Biografi Imam Bonjol, Sang Ulama Pemimpin Perang Padri

Selain Bung Hatta, dari Sumatera Barat ada sosok pahlawan penting yang sangat dihormati dan juga disanjung karena kegigihannya melawan Belanda. Dia adalah Muhammad Syahab alias Imam Bonjol. Kamu pasti tak asing dengan sosok satu ini. Karena potretnya juga diabadikan dalam uang kertas nominal Rp. 5000 yang resmi rilis pada 6 November 2001 silam.

Namun siapakah sosok Imam Bonjol ini sebenarnya? Berikut ini biografi singkat Imam Bonjol atau Muhammad Syahab

Latar Belakang

Imam Bonjol lahir di Bonjol, Luhak Agam, Pagaruyung pada 1 Januari 1772 dengan nama Muhammad Syahab. Dia selanjutnya dikenal oleh masyarakat setempat dengan nama Syekh Muhammad Said Bonjol atau Inyik Bonjol.

Bonjol sendiri merupakan nama suatu kampung yang berada di daerah Sumatra Barat. Kampung ini terkenal karena Muhammad Syahab dilahirkan dan berjuang bersama-sama dengan seluruh lapisan masyarakat di tempat itu. Mereka saling bekerja sama menentang penjajahan dan memperjuangkan kemerdekaan Indonesia pada era itu.

Selain pejuang, Imam Bonjol adalah seorang ulama, dan tokoh yang cukup disegani dan dituakan oleh masyarakat. Dia menjadi tempat meminta nasihat, petunjuk, dan mengadu segala hal, baik yang berkenaan dengan masalah keagamaan maupun kedunian.

Lantaran itulah, yang menyebabkan dirinya memperoleh beberapa gelar, yaitu Peto Syarif, Malin Basa, dan Tuanku Imam. Kemudian ia akrab disapa dengan nama Tuanku Imam Bonjol.

Dia juga sebagai seorang pemipin agung. Sebagai salah seorang pemimpin dari Harimau nan Salapan, Tuanku nan Renceh dari Kamang, Agam menunjuknya sebagai imam (pemimpin) bagi kaum Padri di Bonjol.

Pendidikan

Dia adalah putra tunggal dari pasangan Bayanuddin Syahab dan Hamatun. Ayahnya merupakan seorang alim ulama yang berasal dari Sungai Rimbang, Suliki, Lima Puluh Kota.
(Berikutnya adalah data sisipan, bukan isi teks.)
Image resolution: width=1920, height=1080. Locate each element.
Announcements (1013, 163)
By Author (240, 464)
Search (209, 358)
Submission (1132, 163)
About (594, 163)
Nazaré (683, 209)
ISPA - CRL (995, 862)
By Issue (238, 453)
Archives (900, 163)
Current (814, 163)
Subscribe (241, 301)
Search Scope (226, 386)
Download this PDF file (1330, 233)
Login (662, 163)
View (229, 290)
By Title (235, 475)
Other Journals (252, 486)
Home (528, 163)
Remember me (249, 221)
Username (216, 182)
Bonjol dilahirkan di kalangan keluarga pedagang dan senang merantau. Inilah yang menyebabkan dirinya pernah dikirim ke Malaysia untuk mendapatkan pendidikan formal Sekolah Rakyat Desa atau setingkat SD.

Kemudian dia belajar dan memperdalam agama Islam kepada Syekh Ibrahim Kumpulan di Bonjol pada 1809–1814. Selanjutnya, antara tahun 1818 dia memperdalam ilmu Tarekat Naqsyabandiyah di Bonjol.
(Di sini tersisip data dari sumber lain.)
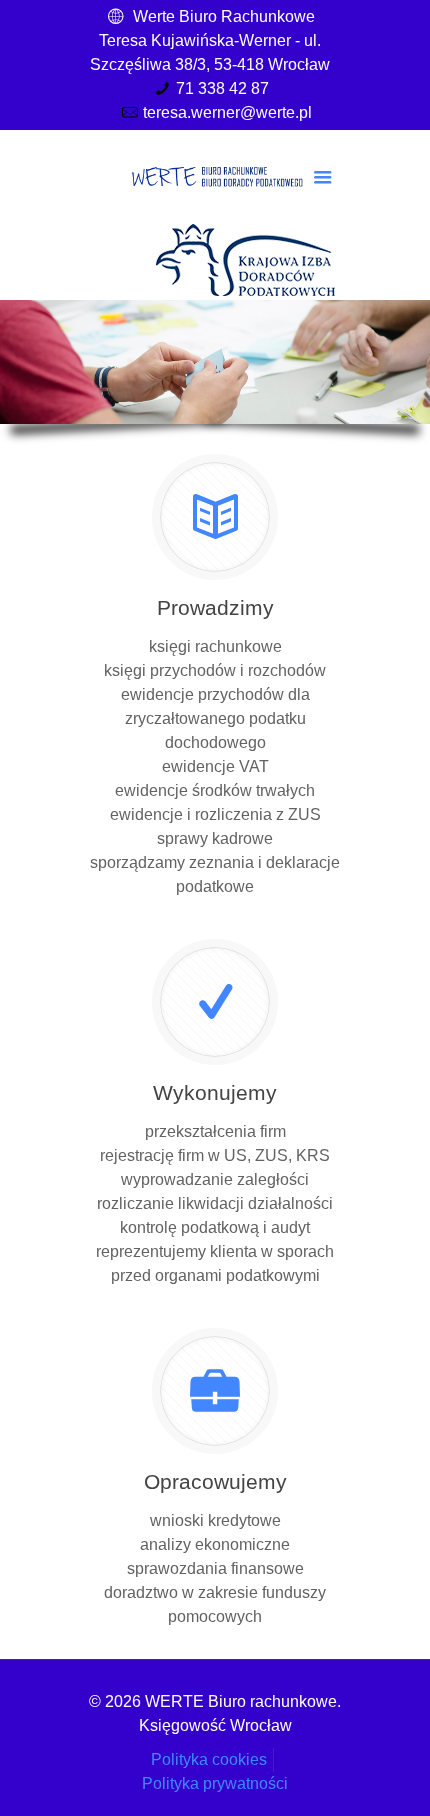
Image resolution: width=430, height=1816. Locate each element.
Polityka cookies (209, 1759)
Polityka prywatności (215, 1783)
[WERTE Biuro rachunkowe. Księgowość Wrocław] (215, 175)
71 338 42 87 (222, 88)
Dia juga tertarik mempelajari budi bahasa yang luhur, tingkah laku, dan kearifan. Selama hidupanya disebutkan jika Imam Bonjol adalah pribadi yang arif nan bijaksana serta selalu tampil dalam kesederhanaan.
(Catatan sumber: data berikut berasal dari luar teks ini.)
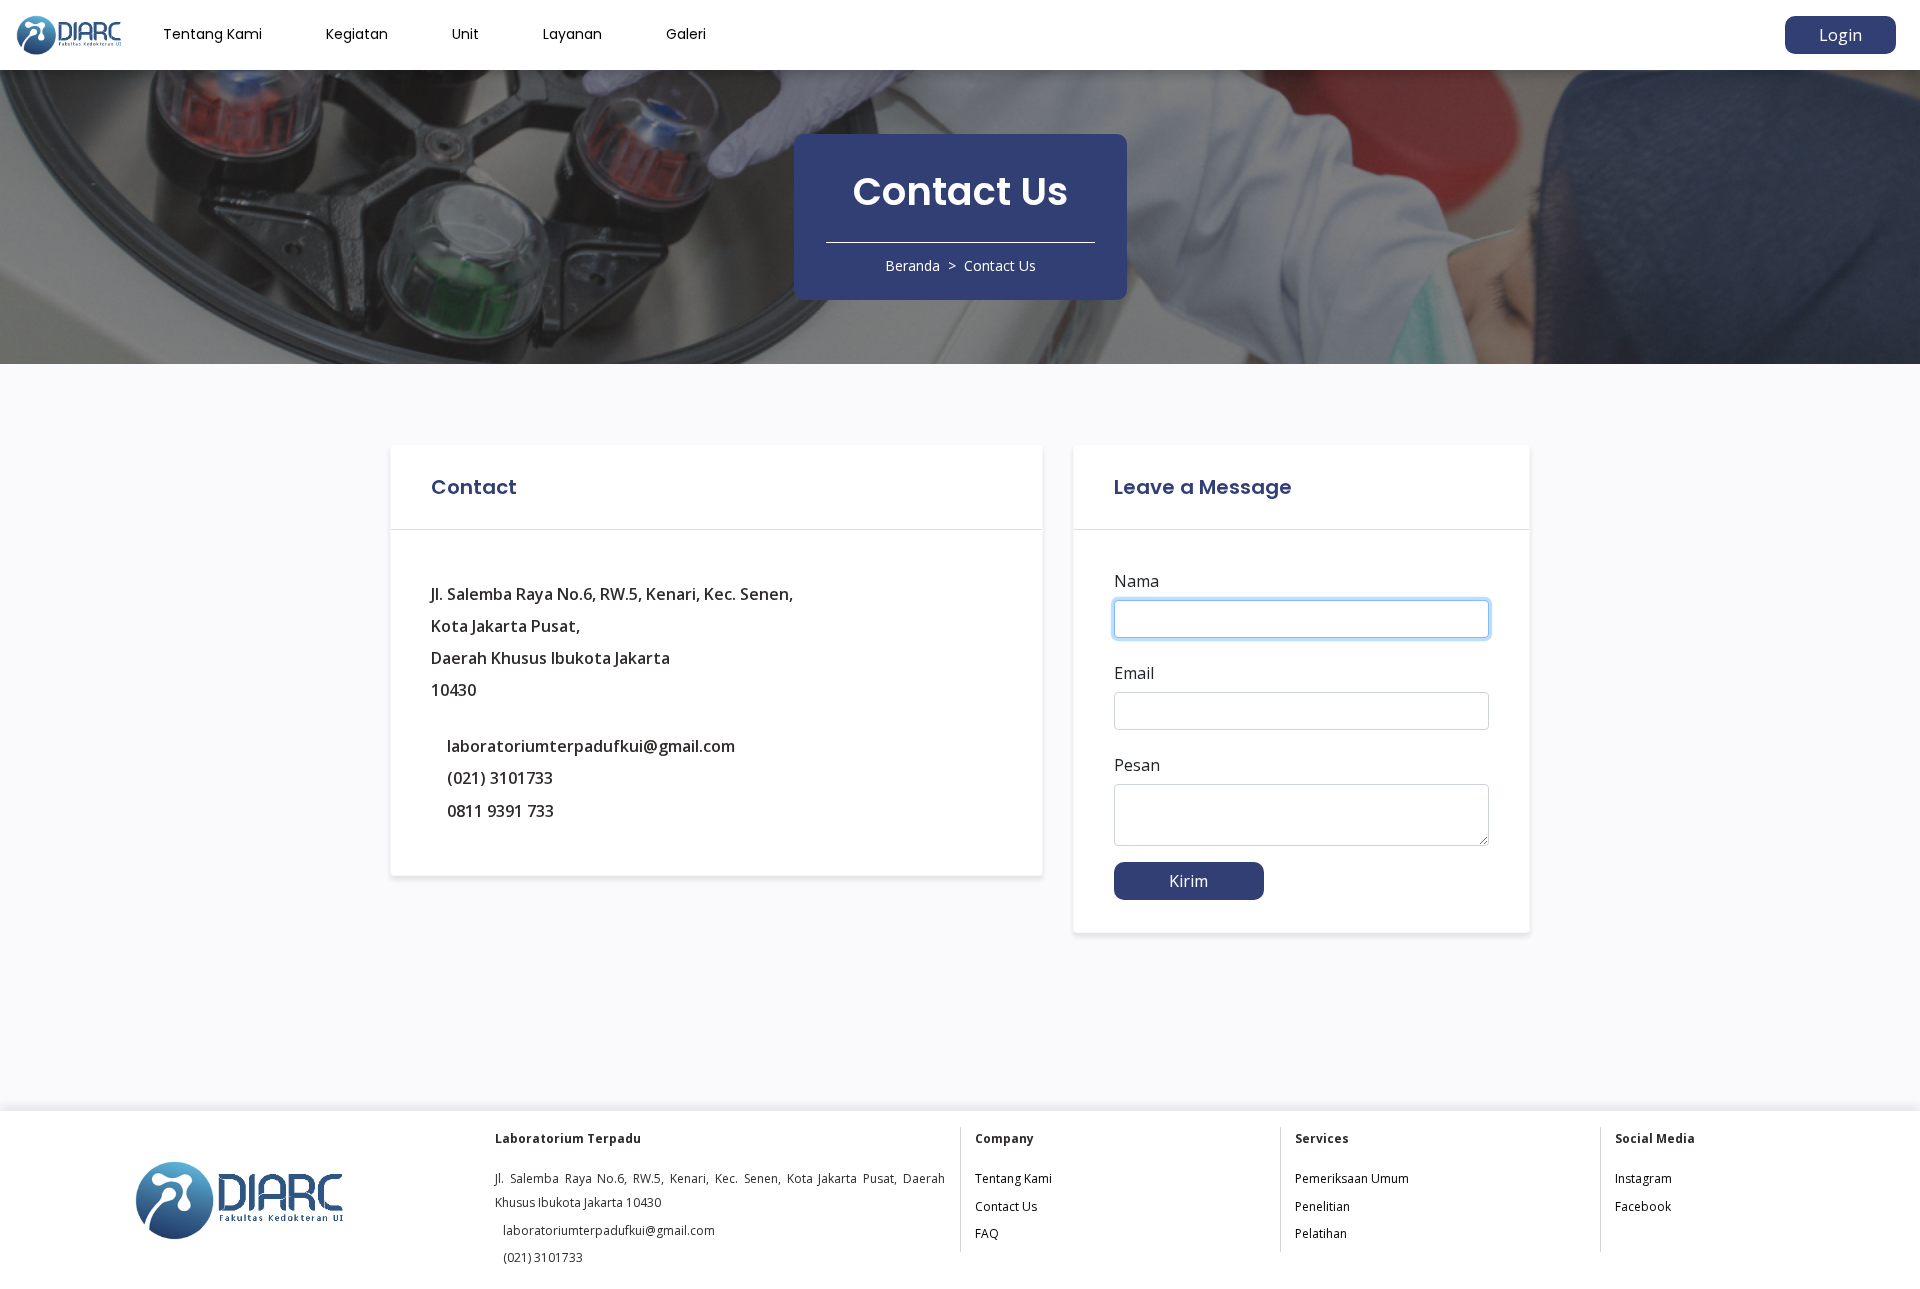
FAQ (987, 1233)
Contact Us (1006, 1206)
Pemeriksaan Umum (1352, 1178)
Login (1840, 35)
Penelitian (1322, 1206)
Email (1134, 673)
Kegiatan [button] (357, 34)
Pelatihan (1321, 1233)
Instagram (1643, 1178)
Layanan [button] (572, 34)
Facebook (1643, 1206)
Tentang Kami (1013, 1178)
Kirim (1188, 881)
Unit (465, 34)
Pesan (1137, 765)
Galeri (686, 34)
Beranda (912, 265)
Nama (1136, 581)
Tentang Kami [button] (212, 34)
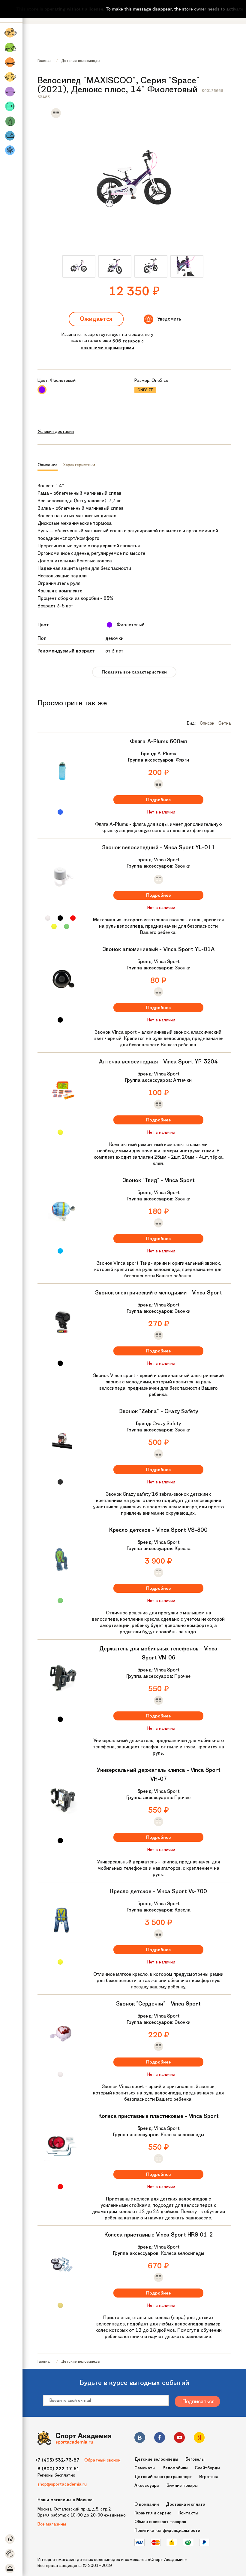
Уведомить (169, 319)
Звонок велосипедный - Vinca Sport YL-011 (158, 847)
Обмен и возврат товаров (160, 2522)
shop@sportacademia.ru (62, 2484)
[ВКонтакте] (139, 2439)
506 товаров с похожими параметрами (112, 344)
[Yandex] (199, 2439)
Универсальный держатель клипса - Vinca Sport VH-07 (158, 1774)
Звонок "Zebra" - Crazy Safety (158, 1411)
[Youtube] (179, 2439)
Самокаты (144, 2468)
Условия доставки (56, 431)
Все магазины (52, 2524)
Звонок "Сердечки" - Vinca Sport (158, 2003)
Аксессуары (146, 2485)
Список (207, 723)
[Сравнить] (56, 117)
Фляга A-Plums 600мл (158, 741)
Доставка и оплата (185, 2504)
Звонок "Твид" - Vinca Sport (158, 1180)
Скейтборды (207, 2468)
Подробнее (158, 800)
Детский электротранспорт (163, 2477)
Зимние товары (182, 2485)
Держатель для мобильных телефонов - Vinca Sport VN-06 (158, 1653)
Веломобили (175, 2468)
Baca Juga:  Gus Dur dalam Cakrawala Seni

Menikah

Disebutkan jika Imam Bonjol selam hidup tidak hanya menikah satu kali. Dan salah satu istrinya yang setia menemani hingga ajal ialah Hajjah Solehah. Melalui pernikahannya dengan Solehah, dia dikaruniai 10 orang anak, yaitu lima orang anak laki-laki dan lima orang anak perempuan. Anak-anaknya adalah Hasan, Hasyim, Harun al-Rasyid, Syahrudin, Djusnah, Sawwadjir, Hasanah, Rofiah, Cholidi, dan Nur Baiti.

Sebagai seorang ulama cum pejuang, ia memiliki kebiasaan yang begitu baik dan tentu patut menjadi suri tauladan generasi penerus. Di antara kebiasaannya ialah

1. Terbiasa tidur di masjid, tetapi hampir 2/3 dari waktunya dihabiskan untuk beribadah dan mengajar;

2. Selalu mengenakan jubah dan serban putih;

3. Sering mengurangi waktu tidur pada malam hari untuk berkhalwat kepada Allah SWT;

4. Memakan dengan lauk sederhana;

5. Setiap orang yang datang kepadanya dilayani dengan baik, tanpa membedakan siapa pun.

Kearifan dan Kelebihan

Sebagai seorang ulama, Imam Bonjol juga mengusai banyak ilmu. Salah satunya adalah Ilmu fikih dan tasawuf. Selain itu ia juga mempunyai kelebihan dalam membuat racikan obat dan pengobatan penyakit dengan car tradisioanl. Ia pun dikenal sebagai ulama yang waskita dan sanggup mengobati berbagai macam penyakit.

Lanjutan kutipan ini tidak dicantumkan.